What is
“Halloween themed”?

We asked some zinemakers what they reckon Halloween is all about.

Thy O’Donnell:

Halloween growing up was a fantastic affair, I grew up overseas in Singapore and Cambodia with a large amount of American friends that went ALL out. We would do scavenger hunts on tuk tuks (a Cambodian taxi/carriage thing pulled by a motorbike) that we decorated. I got started in Halloween because my friend did it & dressing up is fun! Halloween nowadays means staying in, decorating the house & scaring children. We do trick or treating in my neighbourhood which has been slowed down due to COVID-19. Sometimes I’ll go to a party but I’m not really into that kind of thing.

Gemma Randall:

Halloween's sort of an odd holiday for Australia, culturally speaking. We haven't been colonised long enough to amass much of a folk mythology to frame the holiday around, not to mention the seasonal disparity. I used to roll my eyes at shops attempting to sell Halloween-themed stuff, but they reeled me in eventually. Now it's the highlight of the calendar year for me.

I first started to participate in Halloween one big movie night in year 11 or 12. Halloween's the best time of year to watch creepy movies with your buds. Not everyone's going to enjoy a marathon of the Conjuring movies, but more approachable movies that play with the concepts of horror like Coraline or Monster House will provide a good laugh and good atmosphere.

These days, I love making my own decorations! I tend to amass cardboard packaging, so I'll cut out garlands of ghosts and pumpkins, and I have a big green spider for my front door. It's a bit more environmentally friendly than buying plastic decorations, and a low-pressure way to flex your creative muscles.

Michelle Harford:

I like that in normally holds back the tide of christmas decorations. But I'm growing to love the dress up and decoration aspects. It reminds me of a kind of macabre masquerade ball, which I'm here for. Jack o’ lanterns are rather cute.

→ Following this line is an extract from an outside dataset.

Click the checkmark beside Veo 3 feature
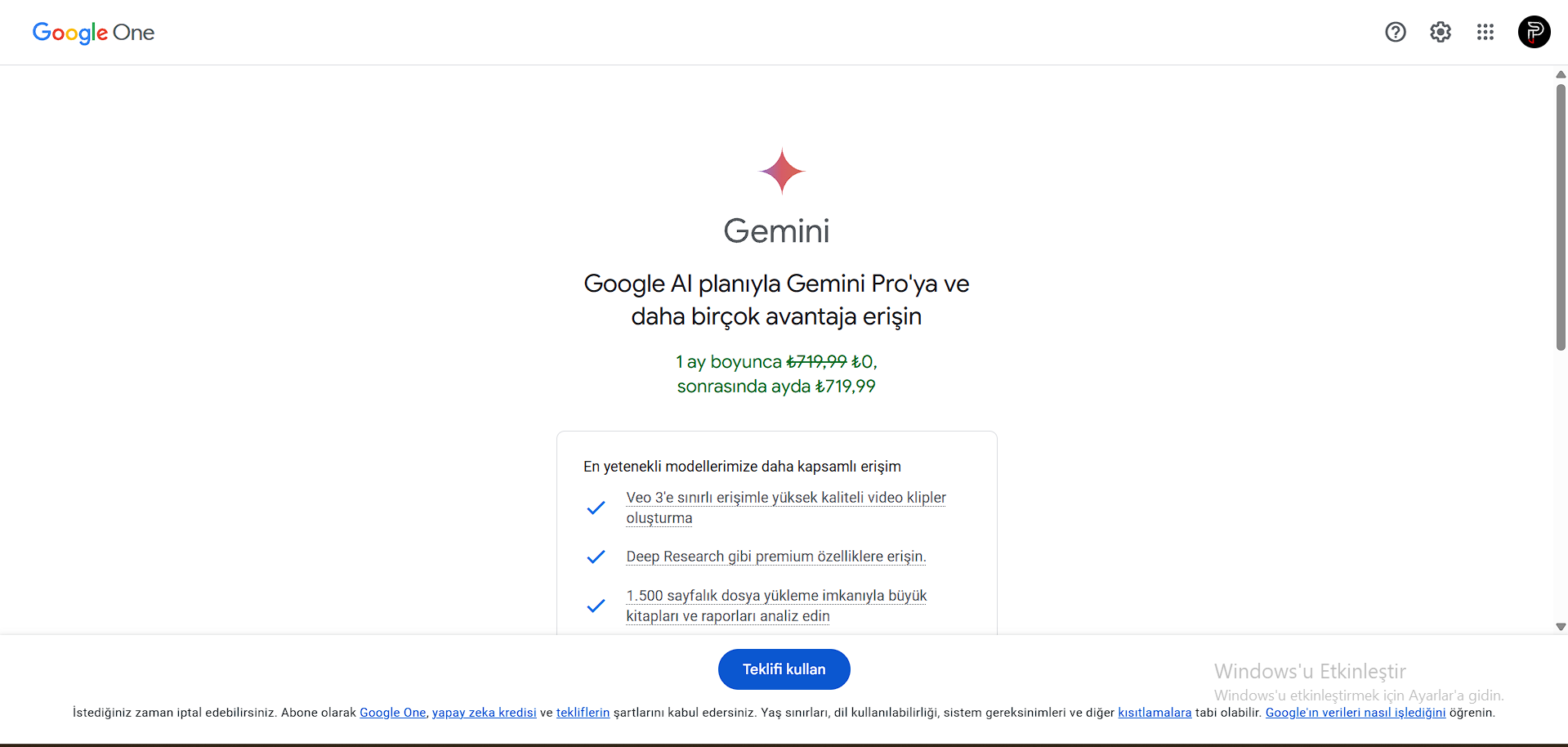 click(x=596, y=508)
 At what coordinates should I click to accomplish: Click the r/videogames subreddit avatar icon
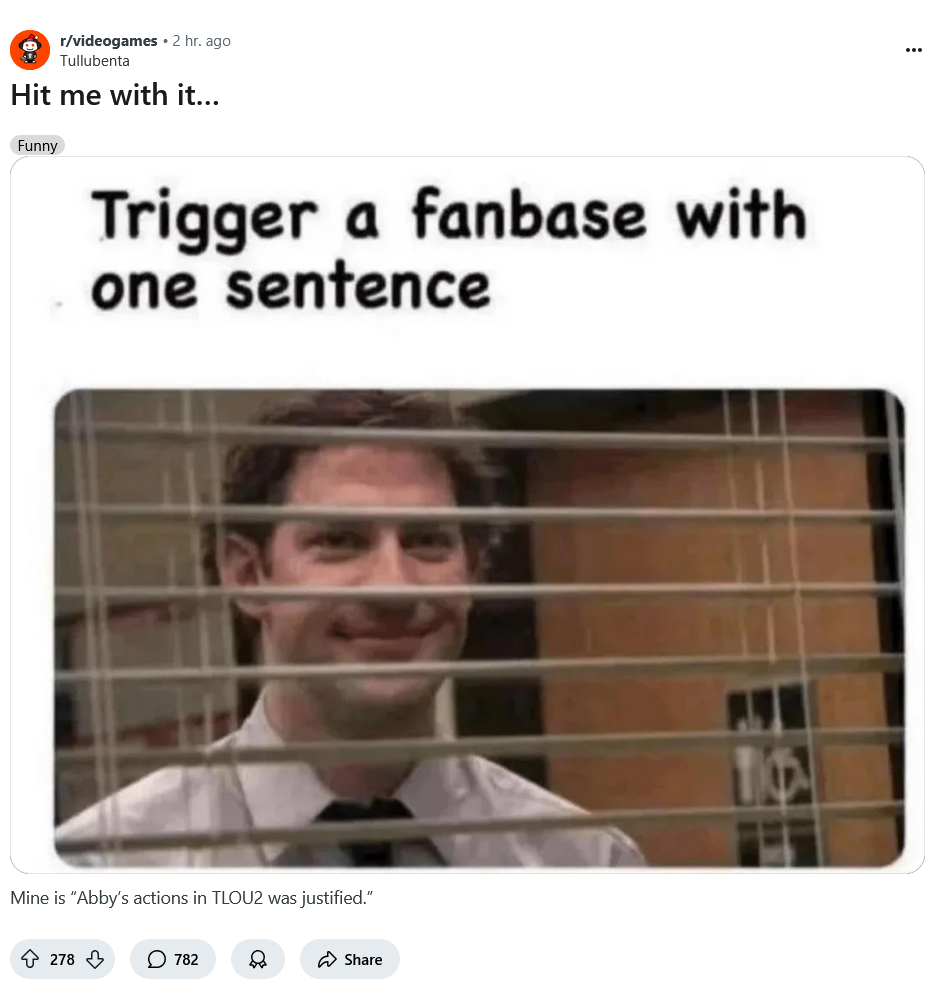pos(30,50)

We had friends from Canada that introduced us to the holiday in the 90s as teens, we would walk around with our younger siblings but few people knew what we were doing.. one fella wrapped a biscuit in tin foil and made out they were miniature ufos as he 'flew' them into their sacks. I thought that was a cool quick-thinking fix! Prior to that we never celebrated but movies like Hocus Pocus and The Craft were watched repeatedly. Now our kids help us each yr prepare for the potential of trick or treaters by tracing outlines of each other's bodies on the crossover/footpath/road with chalk and splatter with food colouring or beetroot juice for added effect. We usually watch episode's of Monster Squad (daggy old teleseries) and eat pop rocks, sherbet and pez.


Halloween has weirdly shallow roots in Australia and a bizarre seasonal backdrop. End of October falls between local Wurundjeri seasons Poorneet and Buarth Gurru; a festering wet warmth. When orchids unfurl from the sodden earth, air thick with choking pollen, to the cries of baby bats and baby owls.

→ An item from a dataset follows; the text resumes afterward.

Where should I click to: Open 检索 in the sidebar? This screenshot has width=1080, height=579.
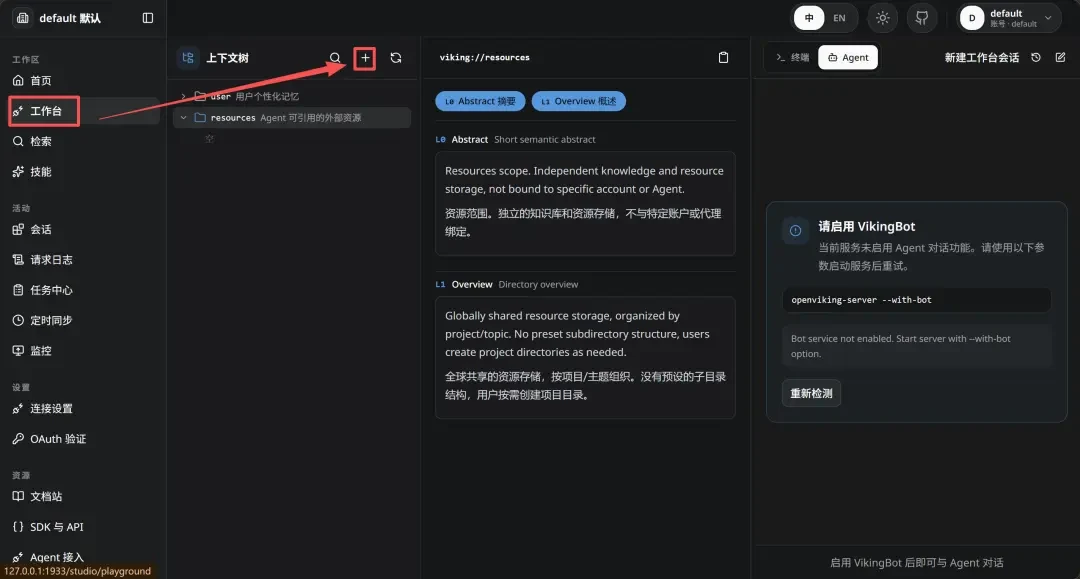(x=41, y=141)
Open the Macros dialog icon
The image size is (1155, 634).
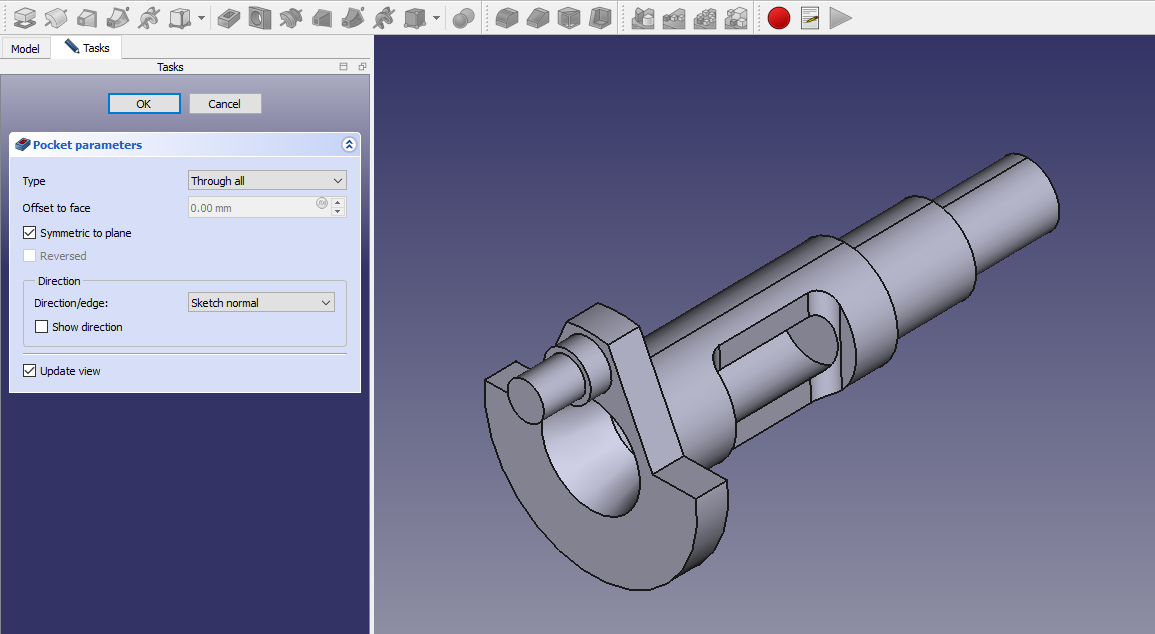click(x=810, y=17)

It can be about the scary and absurd. It can be filled with anxiety and fear and ritual and history and making up the monsters you need. Halloween in an antipodean immigrant nation? It’s ALL untethered plasticity. I like that Australian Halloween REQUIRES improvised creative control. Do you loathe “American” Halloween? Capitalist / Globalist Halloween? What do YOU think Halloween should be? We get to name our terms!

Zinemaking CAN be a therapeutic act, seeing an internal hurricane laid out on finite pages; cutting and pasting, expounding and redacting. I love making zines to digest unresolved fixations. Every year, there’s something I’ve got to get off my chest; some research hole I’m stuck in, pictures I have to draw, ideas I have to articulate and see arranged in order. What a good season to expel something weird and unsightly and surprising. We run each Hallozeen to foster a fruitful zinemaking harvest, the Halloween theme is just a prompt to get you going.